The draft guidance – which is open for comment until 7th April – proposes a risk-based assessment framework that drug developers can use to establish the credibility of an AI model for its intended use. Examples of uses could include predicting patient outcomes, improving understanding of predictors of disease progression, and analysing large datasets from sources like real-world studies or digital health technologies.
At the heart of the guidance is the concept of 'context of use' (COU), which defines how an AI will be used to address a "question of interest," according to the document. It describes a risk-based framework for sponsors to assess and establish the credibility of an AI model for a particular COU and communicate that to the regulator.
According to the FDA, it draws on the reviews it has carried out on drugs and biologics with AI components in recent years, but – with the technology still in its infancy – the agency recommends that sponsors engage with it early on in the development process to get feedback on credibility.

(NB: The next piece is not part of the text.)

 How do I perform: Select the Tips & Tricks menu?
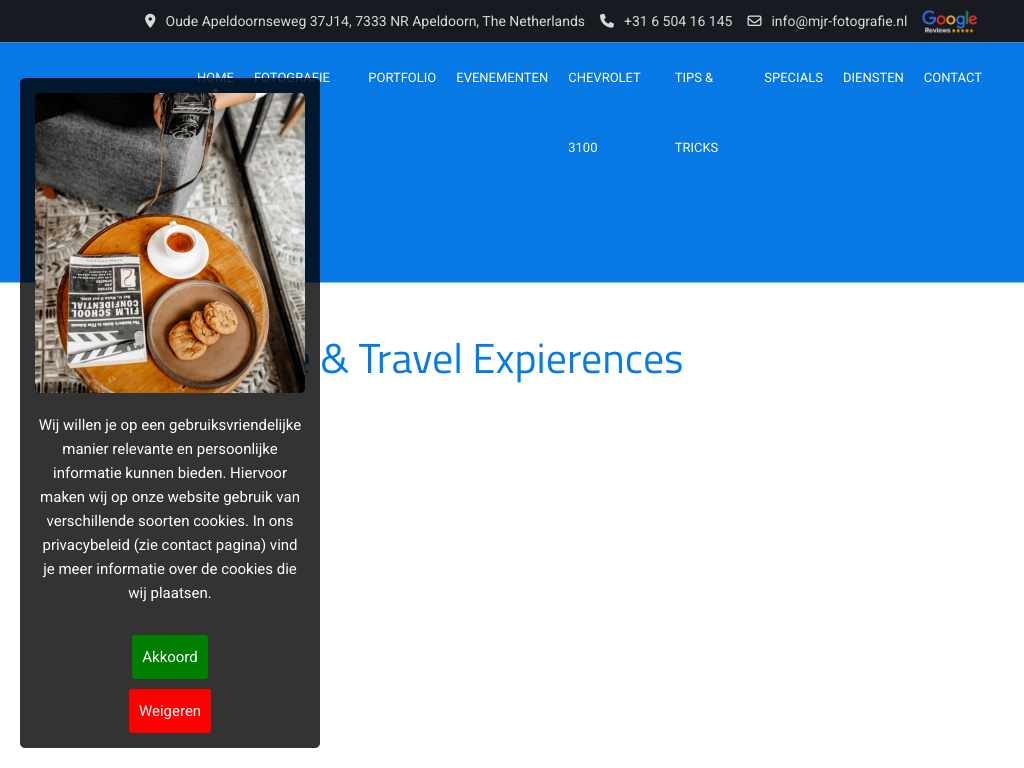pyautogui.click(x=696, y=112)
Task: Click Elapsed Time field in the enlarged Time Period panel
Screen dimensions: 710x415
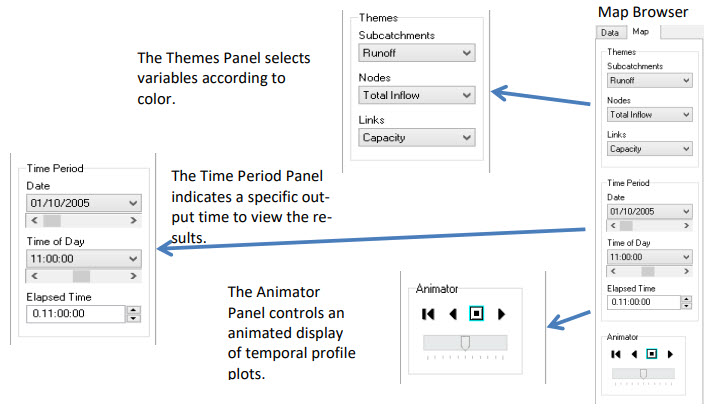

The FDA action follows the finalisation of a 'reflection paper' by the EMA last year, setting out the EU regulator's thinking on the use of AI in the medicinal product lifecycle.
Medical device advice
Meanwhile, the US agency has also just published new guidance on developing and managing AI-enabled medical devices, laying out a total product lifecycle (TPLC) approach that should consider elements such as user interface and labelling, data management, device performance monitoring, and cybersecurity.
Troy Tazbaz, director of the Digital Health Center of Excellence in the FDA's Center for Devices and Radiological Health, said in a statement that it has already authorised more than 1,000 AI-enabled devices to date.
He added, however, that "as we continue to see exciting developments in this field, it's important to recognise that there are specific considerations unique to AI-enabled devices."
The draft guidance "brings together relevant information for developers, shares learnings from authorised AI-enabled devices, and provides a first point-of-reference for specific recommendations that apply to these devices, from the earliest stages of development through the device's entire life cycle."